Se é fato incontroverso que a Apelada não se beneficiou com o incêndio, mas sofreu, em verdade, graves prejuízos dele decorrentes, não pode a APELANTE tentar atribuir uma responsabilidade com base nesse “suposto benefício”. Assim, essa linha de argumentação sequer deve ser considerada, como já adiantado na preliminar da presente resposta. Entretanto, apenas por amor ao debate, cumpre demonstrar uma vez mais os prejuízos incorridos pela Apelada.
Diante do exposto, o processamento da cana queimada não foi uma forma de auferir benefícios, mas a única alternativa que restou à Apelada para que pudesse minimizar os prejuízos já experimentados.
Para que o alegado benefício fosse efetivamente configurado, seria preciso que o recebimento e processamento da cana queimada resultasse em uma vantagem que não seria obtida com o processamento da cana crua. Todavia, o que se verificou foi exatamente o oposto: a cana crua seria cortada sem a necessidade de emprego de brigadas de incêndio e sem causar prejuízos às futuras safras, mas com a queima acidental, todos esses elementos não previstos tiveram de ser incorporados nos custos da Apelada.
Em casos como o presente, a jurisprudência deste E. TJ-SP afasta a responsabilidade pela não comprovação de benefícios, mas sim de prejuízos:
“Anulação de Débito Fiscal – Ação que questiona a autuação por ter o infrator se beneficiado da queima de palha de cana-de-açúcar (…) Ação julgada improcedente – Recurso reativando os argumentos iniciais acolhidos na decisão – Possibilidade de se dar acolhida a tese da apelante – Interpretação da lei que deve ser feita de forma racional – Não havendo prova de que a parte deu causa ao incêndio, o beneficiar a cana acaba sendo a única solução lógica e menos prejudicial ao meio ambiente – Ação de beneficiar que não se enquadra praticamente no sentido da lei (…) Recurso acolhido para julgar procedente a ação e anular CDA, cancelando qualquer restrição decorrente do débito e condenado a Fazenda a pagar honorários de 20% do valor da causa, já abrangendo a condenação em segundo – Recurso provido” (TJSP, Apelação nº 1000520-44.2016.8.26.0369, rel. Des. Miguel Petroni, 2ª Câmara Reservada ao Meio Ambiente, j. 22/02/2018).
“MULTA AMBIENTAL. Ação anulatória. (…) Benefício da cana-de-açúcar despalhada por meio de queima ocorrida em área a menos de 15 metros da faixa de segurança da linha de distribuição de energia elétrica. (…) Não há como afirmar que a autora foi de qualquer modo ‘beneficiada’ pela queima; não há prova de que houve abatimento no preço ou concessão de qualquer outra vantagem por ter adquirido a cana queimada, que acabou colhida antes do prazo e foi moída com menor rendimento. Impossibilidade de a usina diferenciar a cana regularmente cortada no restante da área daquela queimada, de modo que inviável lhe é definir qual cana pode receber e processar. Benefício não demonstrado na espécie. – Improcedência. Recurso da autora provido” (TJSP, Apelação nº 1000442- 84.2015.8.26.0369, rel. Des. Torres de Carvalho, 1ª Câmara Reservada ao Meio Ambiente, j. 21/09/2017).

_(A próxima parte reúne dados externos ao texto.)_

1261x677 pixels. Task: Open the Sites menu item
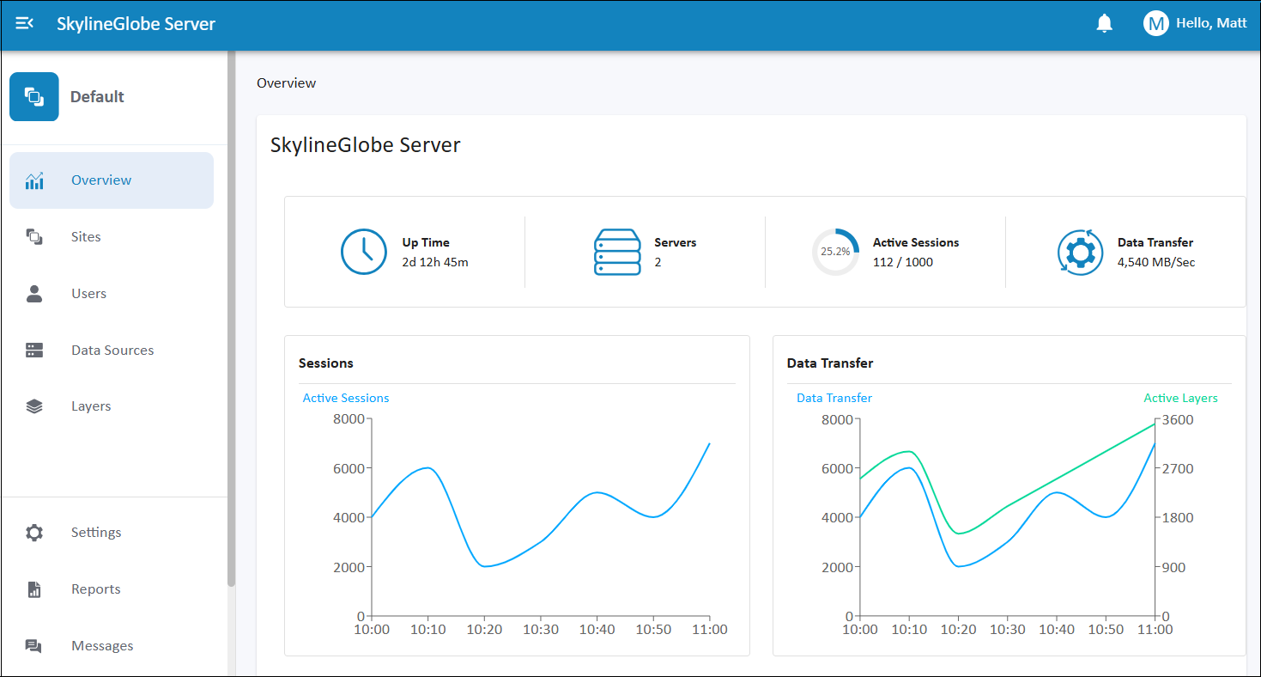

“EMBARGOS À EXECUÇÃO FISCAL. Multa ambiental. (…) A responsabilidade administrativa é subjetiva, não objetiva como alega o Estado. Benefício. Não há como afirmar que a embargante foi de qualquer modo ‘beneficiada’ pela queima; ao contrário, a embargante traz prova do alegado prejuízo; demonstra que, por contrato, a cana é colhida crua e de forma mecanizada, (…) Os relatórios de inspeção atestam que o produto da queima estava sendo colhido para processamento pela usina; contudo, também indicam que na área atingida pelo fogo a cana já havia sido colhida anteriormente, o que corrobora a afirmação da embargante, no sentido de que não pretendia utilizar a queima para a colheita e processamento da cana. A época do ano em que ocorrido o incêndio e as circunstâncias demonstradas nos autos afastam a presunção de legalidade e legitimidade do ato administrativo impugnado. Benefício não demonstrado na espécie. – Procedência. Recurso da embargante provido. Recurso do Estado desprovido” (TJ- SP, Apelação nº 0004822- 43.2015.8.26.0572, rel. Des. Torres de Carvalho, 1ª Câmara Reservada ao Meio Ambiente, j. 05/07/2018)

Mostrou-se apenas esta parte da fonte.